Les taux d’intérêt de la dette grecque, portugaise, irlandaise se sont envolés. Dernièrement, c’était au tour de ceux de l’Italie et de l’Espagne. Les remèdes sont inefficaces. Mais à chaque fois les dirigeants européens avancent un niveau supérieur de mesures disciplinaires, autoritaires, l’œil toujours rivé sur la réaction des marchés au lieu de chercher à s’émanciper de leur dépendance. De dose en superdose jusqu’à l’overdose, les dirigeants européens n’ont rien d’autre à proposer que les solutions qui ont déjà échoué.

 

Lors du sommet du 9 décembre, inspirés par l’accord Sarkozy-Merkel, ils ont décidé de passer encore la vitesse supérieure. Ont été actés un certain nombre de principes, à inscrire dans un traité, qui s’appliquerait aux dix-sept États membres de la zone euro et aux autres pays de l’UE qui l’acceptent.
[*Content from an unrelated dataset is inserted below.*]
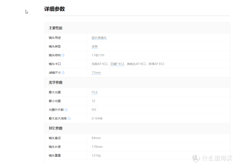Click the 178mm lens length value
The image size is (234, 164).
[97, 147]
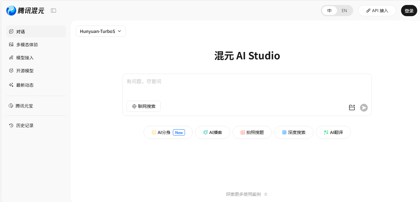
Task: Collapse the sidebar with the panel icon
Action: pyautogui.click(x=53, y=11)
Le Royaume-Uni s’est, lui, déjà mis hors jeu. Nous nous sommes procuré le texte encore provisoire de cet « accord international » et le publions dans nos colonnes.

 

Qu’y retrouve-t-on ?

Avant tout, l’inscription de la règle d’or dans les Constitutions nationales.

La très libérale Cour de justice européenne est chargée de contrôler que cette règle de plomb est retranscrite comme il se doit dans le droit national.

À cela viennent s’ajouter d’autres restrictions qui soustraient les budgets au contrôle des peuples.

La pire d’entre elles est la limitation du déficit structurel à 0,5 %, le texte allant bien plus loin que le pacte de stabilité. Il constituera un argument de poids pour la Commission pour imposer privatisations et licenciements de fonctionnaires.

 

Ce projet de traité est une sorte de couronnement de toutes les mesures d’austérité prises depuis le début de la crise. Il entend les graver dans le marbre pour les mettre hors de portée de la souveraineté populaire.